Precisely, he agreed.
“一点不错。”他表示赞同。
The risks at Yellowstone apply to park employees as much as to visitors. Doss got a horrific sense of that in his first week on the job five years earlier. Late one night, three young summer employees engaged in an illicit activity known as "hot-potting"—swimming or basking in warm pools. Though the park, for obvious reasons, doesn't publicize it, not all the pools in Yellowstone are dangerously hot. Some are extremely agreeable to lie in, and it was the habit of some of the summer employees to have a dip late at night even though it was against the rules to do so. Foolishly the threesome had failed to take a flashlight, which was extremely dangerous because much of the soil around the warm pools is crusty and thin and one can easily fall through into a scalding vent below. In any case, as they made their way back to their dorm, they came across a stream that they had had to leap over earlier. They backed up a few paces, linked arms and, on the count of three, took a running jump. In fact, it wasn't the stream at all. It was a boiling pool. In the dark they had lost their bearings. None of the three survived.
黄石公园对游客来说有危险,对公园雇员来说也同样有危险。多斯5年前到这里来上班的第一个星期就有那种可怕的感觉。有一天深夜,3个年轻的夏季雇员干了一件非法活动,叫做“泡沙锅”——即在热水池里游泳或取暖。虽然园方由于显而易见的理由没有把情况公开,但黄石公园的水池不是个个都是滚烫的。有一些你躺在里面简直惬意极了,部分夏季雇员有在深夜下去泡一泡的习惯,尽管这么做是违反规定的。那3个人也真傻,没有带个手电筒;这是极其危险的,因为热水池周围的泥土结成了薄薄的一层硬壳,人很容易掉进下面灼烫的喷气孔。无论如何,他们在返回宿舍的途中,要跨越一条早先不得不跳过去的小溪。他们后退几步,胳膊挽着胳膊,数了一二三,接着就跑过去纵身一跳。事实上,那根本不是一条小溪,而是一个沸腾的水池。他们在黑暗里看不清方向。三个人没有一个活着回来。

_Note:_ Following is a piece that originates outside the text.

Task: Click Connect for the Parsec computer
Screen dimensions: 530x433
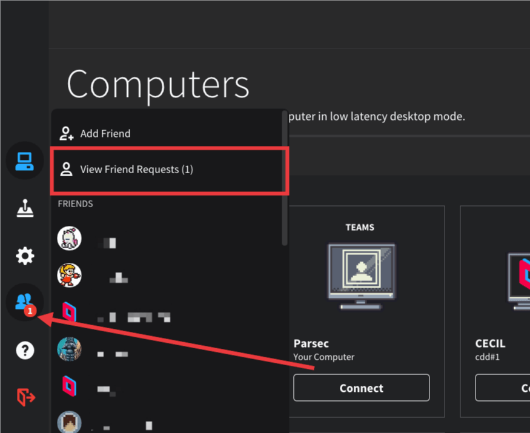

I thought about this the next morning as I made a brief call, on my way out of the park, at a place called Emerald Pool, in the Upper Geyser Basin. Doss hadn't had time to take me there the day before, but I thought I ought at least to have a look at it, for Emerald Pool is a historic site.
次日上午,在离开公园的途中,我一面想着那件事,一面对一个名叫翡翠池的地方作了短暂考察。翡翠池位于上间歇泉池。多斯前一天没有时间带我去那里,但我觉得至少应当去看一眼,因为翡翠池是个很有历史意义的地方。